== Stated problem ==
Copy the following rows verbatim, from the first line to the last.

== Excerpted records ==
========
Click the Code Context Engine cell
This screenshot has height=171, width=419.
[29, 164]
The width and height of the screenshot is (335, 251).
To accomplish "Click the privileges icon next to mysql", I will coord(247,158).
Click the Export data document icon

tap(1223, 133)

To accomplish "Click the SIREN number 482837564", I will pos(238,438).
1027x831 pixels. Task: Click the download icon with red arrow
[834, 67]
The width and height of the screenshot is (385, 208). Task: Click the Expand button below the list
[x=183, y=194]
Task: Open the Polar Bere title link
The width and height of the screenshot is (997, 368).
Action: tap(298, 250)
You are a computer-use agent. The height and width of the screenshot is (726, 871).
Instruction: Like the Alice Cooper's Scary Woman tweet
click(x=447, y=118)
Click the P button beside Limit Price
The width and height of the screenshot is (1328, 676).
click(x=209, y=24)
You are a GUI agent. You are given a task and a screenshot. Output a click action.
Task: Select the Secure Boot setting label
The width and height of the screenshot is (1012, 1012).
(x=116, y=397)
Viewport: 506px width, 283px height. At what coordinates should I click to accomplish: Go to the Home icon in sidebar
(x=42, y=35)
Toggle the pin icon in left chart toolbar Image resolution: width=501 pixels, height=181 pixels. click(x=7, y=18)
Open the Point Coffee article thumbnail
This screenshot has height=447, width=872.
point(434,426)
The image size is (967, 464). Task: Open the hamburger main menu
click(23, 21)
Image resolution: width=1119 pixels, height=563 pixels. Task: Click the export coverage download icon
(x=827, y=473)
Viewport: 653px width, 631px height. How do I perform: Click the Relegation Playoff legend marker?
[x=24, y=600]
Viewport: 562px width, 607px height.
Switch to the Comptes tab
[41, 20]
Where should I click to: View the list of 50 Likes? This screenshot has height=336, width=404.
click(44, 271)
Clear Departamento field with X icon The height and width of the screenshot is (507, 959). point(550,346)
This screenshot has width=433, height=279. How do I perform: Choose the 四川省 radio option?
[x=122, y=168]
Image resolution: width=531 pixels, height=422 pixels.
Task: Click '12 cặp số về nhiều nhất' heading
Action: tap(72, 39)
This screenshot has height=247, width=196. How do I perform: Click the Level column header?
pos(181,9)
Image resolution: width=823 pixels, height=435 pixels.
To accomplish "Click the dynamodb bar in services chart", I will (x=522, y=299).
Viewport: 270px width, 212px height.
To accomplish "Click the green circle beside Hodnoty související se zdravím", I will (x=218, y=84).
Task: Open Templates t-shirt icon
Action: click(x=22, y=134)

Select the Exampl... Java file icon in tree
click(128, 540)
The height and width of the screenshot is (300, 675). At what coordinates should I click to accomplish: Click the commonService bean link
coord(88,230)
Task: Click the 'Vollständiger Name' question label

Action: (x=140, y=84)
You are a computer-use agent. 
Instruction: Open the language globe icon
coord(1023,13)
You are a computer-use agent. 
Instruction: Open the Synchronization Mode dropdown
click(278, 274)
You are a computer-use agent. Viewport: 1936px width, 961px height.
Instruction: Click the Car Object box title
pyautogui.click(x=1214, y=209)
========
== Complete response ==
Click the Code Context Engine cell
This screenshot has height=171, width=419.
[29, 164]
The width and height of the screenshot is (335, 251).
To accomplish "Click the privileges icon next to mysql", I will coord(247,158).
Click the Export data document icon

tap(1223, 133)

To accomplish "Click the SIREN number 482837564", I will pos(238,438).
1027x831 pixels. Task: Click the download icon with red arrow
[834, 67]
The width and height of the screenshot is (385, 208). Task: Click the Expand button below the list
[x=183, y=194]
Task: Open the Polar Bere title link
The width and height of the screenshot is (997, 368).
Action: tap(298, 250)
You are a computer-use agent. The height and width of the screenshot is (726, 871).
Instruction: Like the Alice Cooper's Scary Woman tweet
click(x=447, y=118)
Click the P button beside Limit Price
The width and height of the screenshot is (1328, 676).
click(x=209, y=24)
You are a GUI agent. You are given a task and a screenshot. Output a click action.
Task: Select the Secure Boot setting label
The width and height of the screenshot is (1012, 1012).
(x=116, y=397)
Viewport: 506px width, 283px height. At what coordinates should I click to accomplish: Go to the Home icon in sidebar
(x=42, y=35)
Toggle the pin icon in left chart toolbar Image resolution: width=501 pixels, height=181 pixels. click(x=7, y=18)
Open the Point Coffee article thumbnail
This screenshot has height=447, width=872.
point(434,426)
The image size is (967, 464). Task: Open the hamburger main menu
click(23, 21)
Image resolution: width=1119 pixels, height=563 pixels. Task: Click the export coverage download icon
(x=827, y=473)
Viewport: 653px width, 631px height. How do I perform: Click the Relegation Playoff legend marker?
[x=24, y=600]
Viewport: 562px width, 607px height.
Switch to the Comptes tab
[41, 20]
Where should I click to: View the list of 50 Likes? This screenshot has height=336, width=404.
click(44, 271)
Clear Departamento field with X icon The height and width of the screenshot is (507, 959). point(550,346)
This screenshot has width=433, height=279. How do I perform: Choose the 四川省 radio option?
[x=122, y=168]
Image resolution: width=531 pixels, height=422 pixels.
Task: Click '12 cặp số về nhiều nhất' heading
Action: tap(72, 39)
This screenshot has height=247, width=196. How do I perform: Click the Level column header?
pos(181,9)
Image resolution: width=823 pixels, height=435 pixels.
To accomplish "Click the dynamodb bar in services chart", I will (x=522, y=299).
Viewport: 270px width, 212px height.
To accomplish "Click the green circle beside Hodnoty související se zdravím", I will (x=218, y=84).
Task: Open Templates t-shirt icon
Action: click(x=22, y=134)

Select the Exampl... Java file icon in tree
click(128, 540)
The height and width of the screenshot is (300, 675). At what coordinates should I click to accomplish: Click the commonService bean link
coord(88,230)
Task: Click the 'Vollständiger Name' question label

Action: (x=140, y=84)
You are a computer-use agent. 
Instruction: Open the language globe icon
coord(1023,13)
You are a computer-use agent. 
Instruction: Open the Synchronization Mode dropdown
click(278, 274)
You are a computer-use agent. Viewport: 1936px width, 961px height.
Instruction: Click the Car Object box title
pyautogui.click(x=1214, y=209)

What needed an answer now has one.